Xslimmer is a discontinued application for Apple's Mac OS X developed by LateNiteSoft.

The software is a utility to tweak universal binaries by stripping the binary of either its PowerPC or Intel code (depending on the system architecture used). This recovers hard disk space. Purportedly, the recovered space is significant. For example, according to the developers Google Earth 4 shrinks from 101 MB to 52.8 MB (a 47% reduction).

The developer's stated goal of Xslimmer is to achieve size reduction without compromising functionality. As of version 1.2, the option to strip applications of unwanted language files and localizations is added.

Additional features for safe use that Apple's lipo and ditto command-line utilities don't have include a "blacklist" and a custom folder list (populated with key system locations by default). The blacklisted applications are those known not to work if stripped which generally only happens with copy-protected ones. This prevents applications (or the system itself) from becoming unable to work after the size reduction.

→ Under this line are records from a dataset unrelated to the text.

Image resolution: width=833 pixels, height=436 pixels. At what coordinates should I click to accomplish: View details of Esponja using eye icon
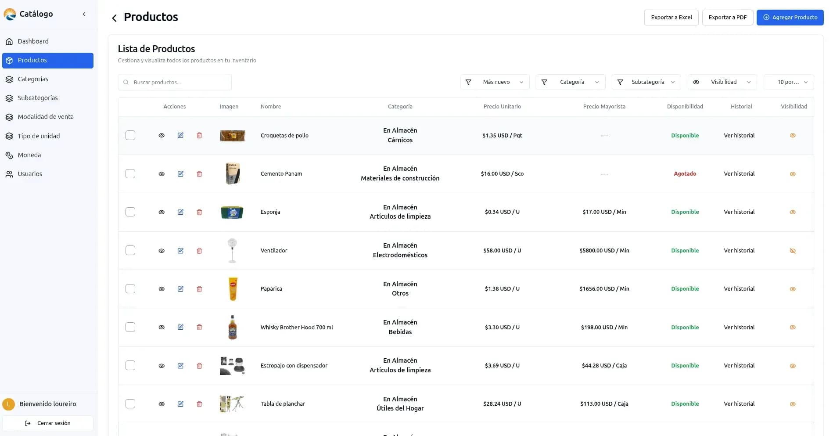(x=162, y=212)
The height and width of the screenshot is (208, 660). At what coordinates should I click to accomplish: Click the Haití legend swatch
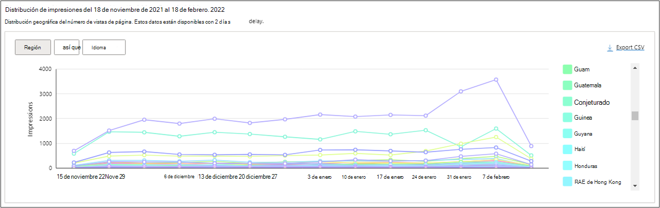(568, 149)
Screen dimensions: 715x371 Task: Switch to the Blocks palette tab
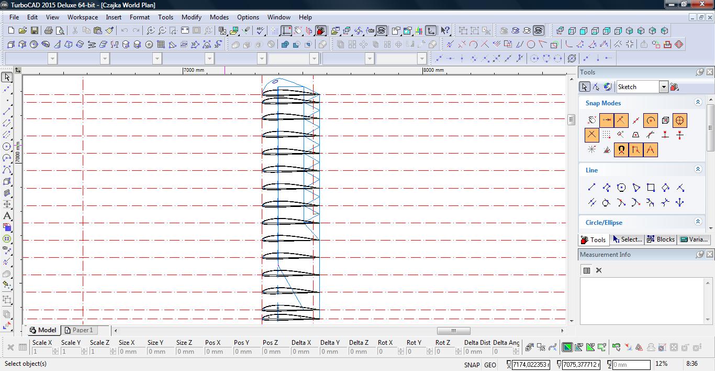coord(661,239)
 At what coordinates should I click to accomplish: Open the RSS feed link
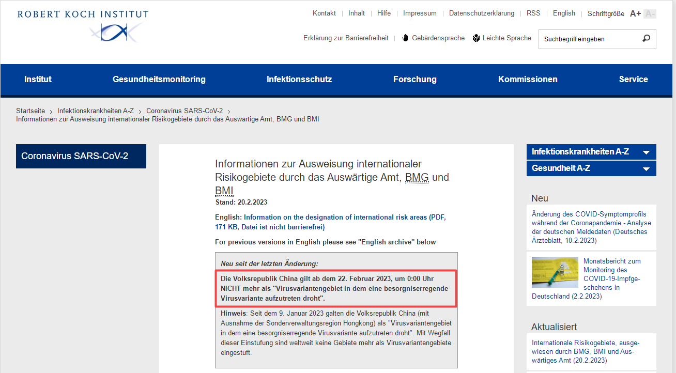click(x=533, y=13)
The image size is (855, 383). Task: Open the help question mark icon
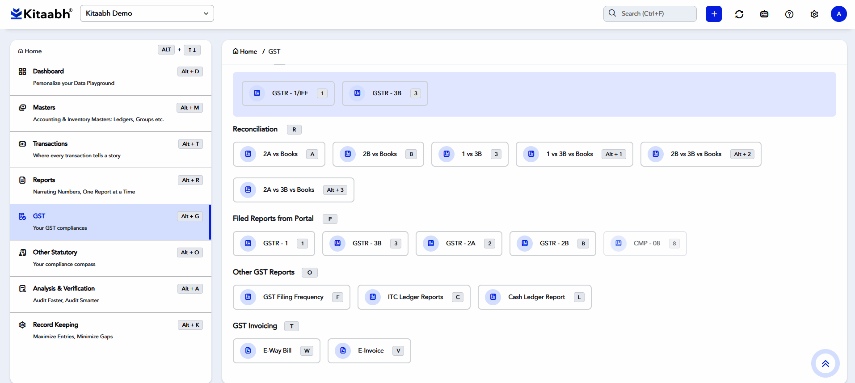(x=789, y=14)
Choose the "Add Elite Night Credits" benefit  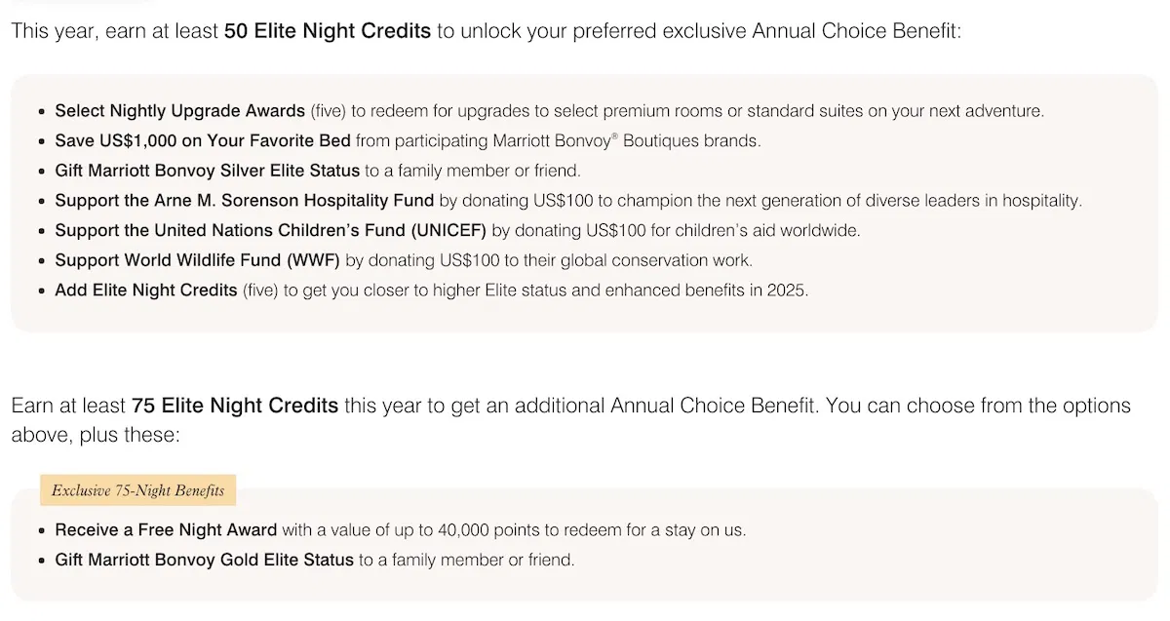[x=146, y=291]
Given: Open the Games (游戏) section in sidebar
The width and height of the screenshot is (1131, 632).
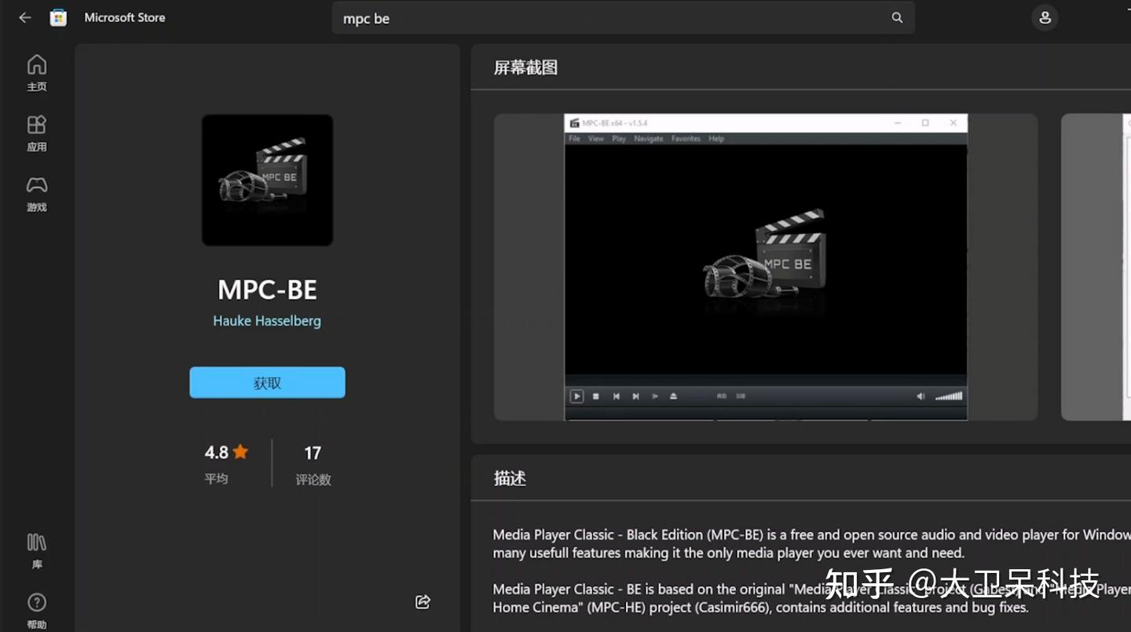Looking at the screenshot, I should [36, 193].
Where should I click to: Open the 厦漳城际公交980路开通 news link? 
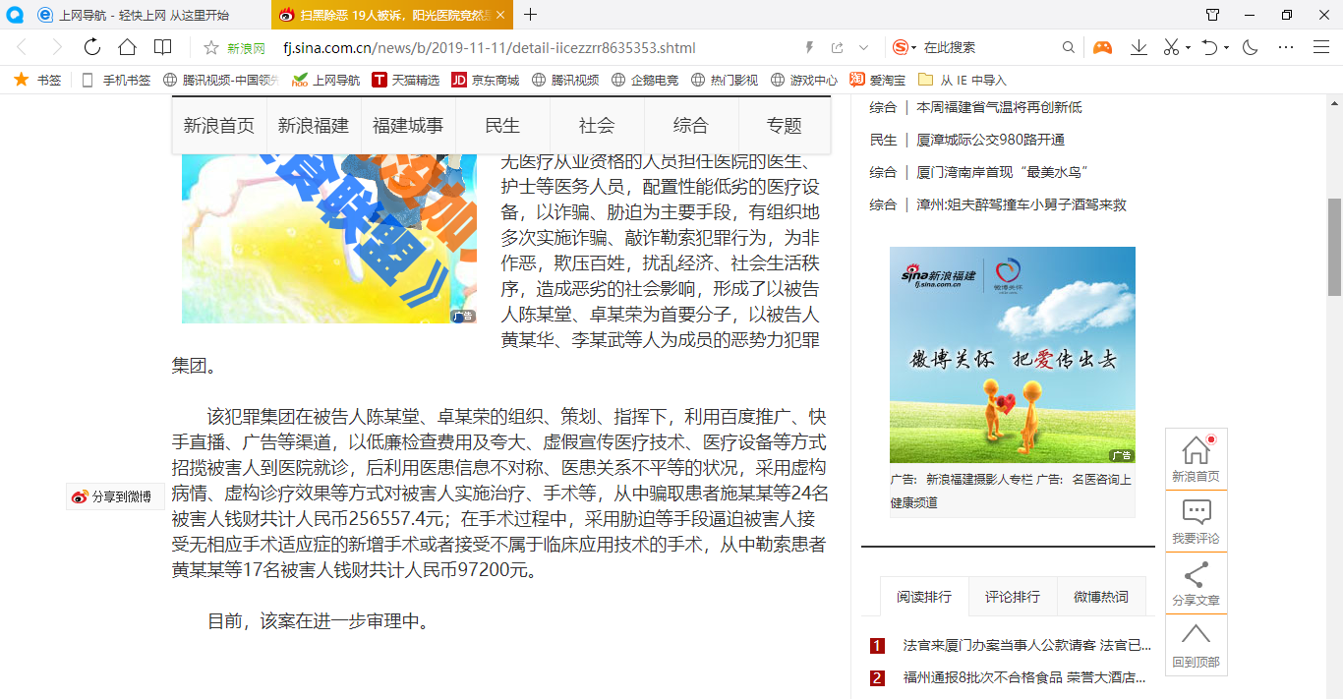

With the "App Finder Genie", a user can list all application candidates for size reduction and choose to slim them to recover hard disk space.

==Performance==
The mini-review of The Apple Blog states that Photoshop CS3 (Beta) now has “a solid 5-second launch time vs. the previous 6–8 seconds” on a 2 GHz MacBook with 2 GB RAM. This was achieved after slimming the binary, restarting the computer, and reopening the application. Other applications may benefit from similar speed improvements. However, most of the Adobe Suite CS3 applications are now on the blacklist.